Saved entries
⟨

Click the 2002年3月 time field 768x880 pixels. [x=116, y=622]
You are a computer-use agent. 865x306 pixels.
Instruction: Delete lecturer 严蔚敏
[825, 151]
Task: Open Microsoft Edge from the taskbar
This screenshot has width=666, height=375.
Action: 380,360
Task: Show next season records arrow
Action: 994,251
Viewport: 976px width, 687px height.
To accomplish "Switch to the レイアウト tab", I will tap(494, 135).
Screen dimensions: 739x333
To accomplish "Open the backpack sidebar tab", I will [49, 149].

⟩
⟨

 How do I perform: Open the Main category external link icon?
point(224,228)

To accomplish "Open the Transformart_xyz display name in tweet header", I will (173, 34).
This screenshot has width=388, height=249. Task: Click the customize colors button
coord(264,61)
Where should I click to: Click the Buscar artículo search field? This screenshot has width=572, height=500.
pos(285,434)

⟩
⟨

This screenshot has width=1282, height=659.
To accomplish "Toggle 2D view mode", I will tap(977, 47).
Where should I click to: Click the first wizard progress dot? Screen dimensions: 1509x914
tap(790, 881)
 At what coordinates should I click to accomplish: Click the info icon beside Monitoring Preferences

⟩

### EXERCISE
Scan the data above for the word "accomplish". Copy every line in which it is found.

### RESULT OF THE TASK
To accomplish "Switch to the レイアウト tab", I will tap(494, 135).
To accomplish "Open the backpack sidebar tab", I will [49, 149].
To accomplish "Open the Transformart_xyz display name in tweet header", I will (173, 34).
To accomplish "Toggle 2D view mode", I will tap(977, 47).
 At what coordinates should I click to accomplish: Click the info icon beside Monitoring Preferences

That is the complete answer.